----- EXCERPT PROVIDED

Yes, worry about generalizing from data to population. But multilevel modeling is the solution, not the problem

A sociologist writes in:

Samuel Lucas has just published a paper in Quality and Quantity arguing that anything less than a full probability sample of higher levels in HLMs yields biased and unusable results. If I follow him correctly, he is arguing that not only are the SEs too small, but the parameter estimates themselves are biased and we cannot say in advance whether the bias is positive or negative.

Lucas has thrown down a big gauntlet, advising us throw away our data unless the sample of macro units is right and ignore the published results that fail this standard. Extreme.
Is there another conclusion to be drawn?
Other advice to be given?
A Bayesian path out of the valley?

Heres’s the abstract to Lucas’s paper:

The multilevel model has become a staple of social research. I textually and formally explicate sample design features that, I contend, are required for unbiased estimation of macro-level multilevel model parameters and the use of tools for statistical inference, such as standard errors. After detailing the limited and conflicting guidance on sample design in the multilevel model didactic literature, illustrative nationally-representative datasets and published examples that violate the posited requirements are identified. Because the didactic literature is either silent on sample design requirements or in disagreement with the constraints posited here, two Monte Carlo simulations are conducted to clarify the issues. The results indicate that bias follows use of samples that fail to satisfy the requirements outlined; notably, the bias is poorly-behaved, such that estimates provide neither upper nor lower bounds for the population parameter. Further, hypothesis tests are unjustified. Thus, published multilevel model analyses using many workhorse datasets, including NELS, AdHealth, NLSY, GSS, PSID, and SIPP, often unwittingly convey substantive results and theoretical conclusions that lack foundation. Future research using the multilevel model should be limited to cases that satisfy the sample requirements described.

----------

STATED TASK 1.
Answer these from the post above on multilevel modeling:
(a) In which journal did Samuel Lucas publish his paper?
(b) How many Monte Carlo simulations does the abstract say were run?
(c) What one word does the sociologist use to describe Lucas's advice?
STATED TASK 2.
Decide whether each statement agrees with the post above on multilevel modeling, and back each yes or no with a quote from it:
(a) The abstract says the biased estimates at least give an upper bound for the population parameter.
(b) The sociologist reads Lucas as saying the standard errors are too small.
(c) The GSS is one of the datasets named in the abstract.
STATED TASK 3. Write a continuation of the post above on multilevel modeling, starting right after the last sentence of the abstract.

----- RAW RECORDS

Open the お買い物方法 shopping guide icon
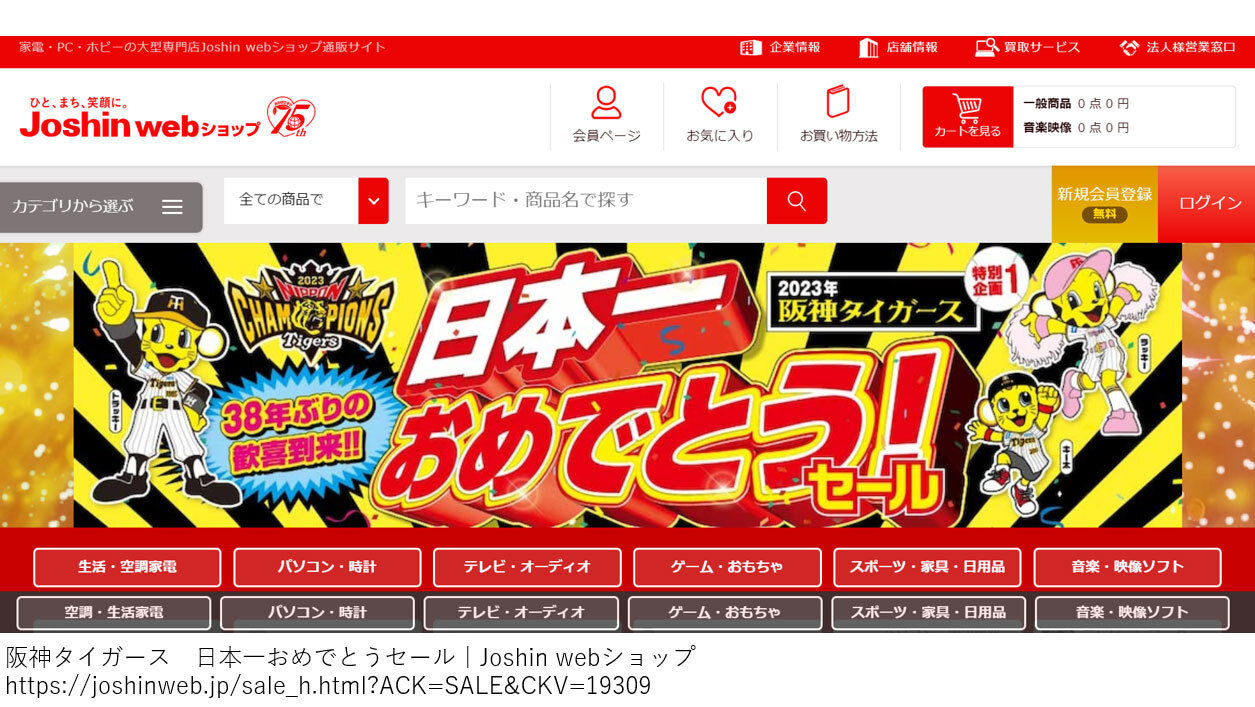The width and height of the screenshot is (1255, 707). pyautogui.click(x=838, y=115)
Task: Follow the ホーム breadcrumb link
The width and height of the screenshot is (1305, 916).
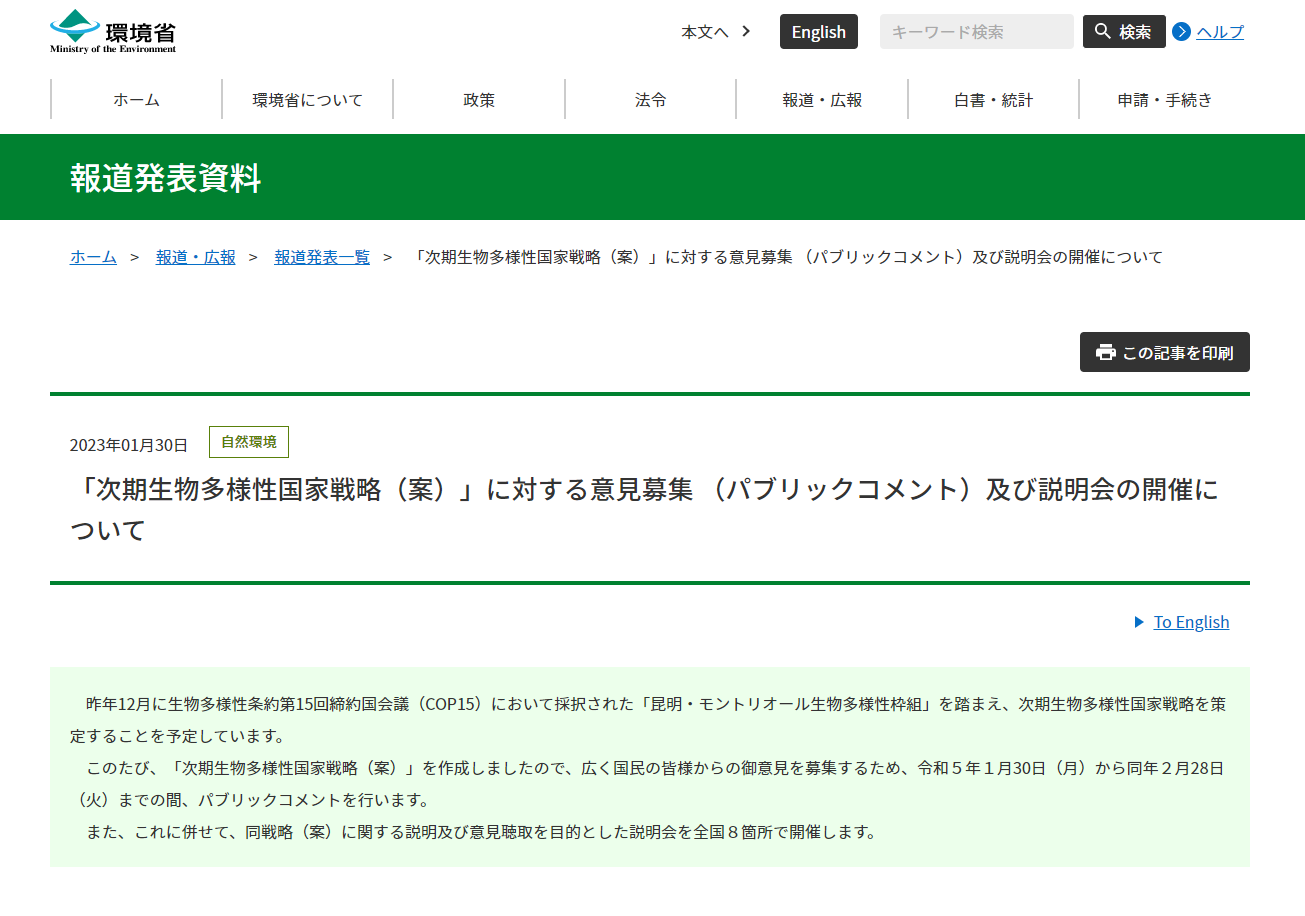Action: pos(93,257)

----------

WRITTEN REPLY 1.
(a) Quality and Quantity
(b) Two
(c) Extreme

WRITTEN REPLY 2.
(a) No: "estimates provide neither upper nor lower bounds for the population parameter"
(b) Yes: "not only are the SEs too small"
(c) Yes: "including NELS, AdHealth, NLSY, GSS, PSID, and SIPP"

WRITTEN REPLY 3.
And here’s my reaction:

My short answer is that I think Lucas is being unnecessarily alarmist. To me, the appropriate analogy is to regression models. Just as we can fit single-level regressions to data that are not random samples, we can fit multilevel models to data that are not two-stage random samples. Ultimately we are interested in generalizing to a larger population, so if our data are not simple random samples, we need to account for this, a concern that I and others address using multilevel modeling and poststratification; see, for example, my recent paper with Yair.

But this is not a problem unique to multilevel models. In any study, there is a concern when generalizing from data to population. Hree’s what Lucas writes:

I contend, some datasets on which the MLM has been estimated are non-probability samples for the MLM. If so, estimators are biased and the tools of inferential statistics (e.g., standard errors) are inapplicable, dissolving the foundation for findings from such studies. Further, this circumstance may not be rare; the processes transforming probability samples into problematic samples for the MLM may be inconspicuous but widespread. If this reasoning is correct, many published MLM study findings are likely wrong and, in any case, cannot be evaluated, meaning that, to the extent our knowledge depends on that research, our knowledge is compromised.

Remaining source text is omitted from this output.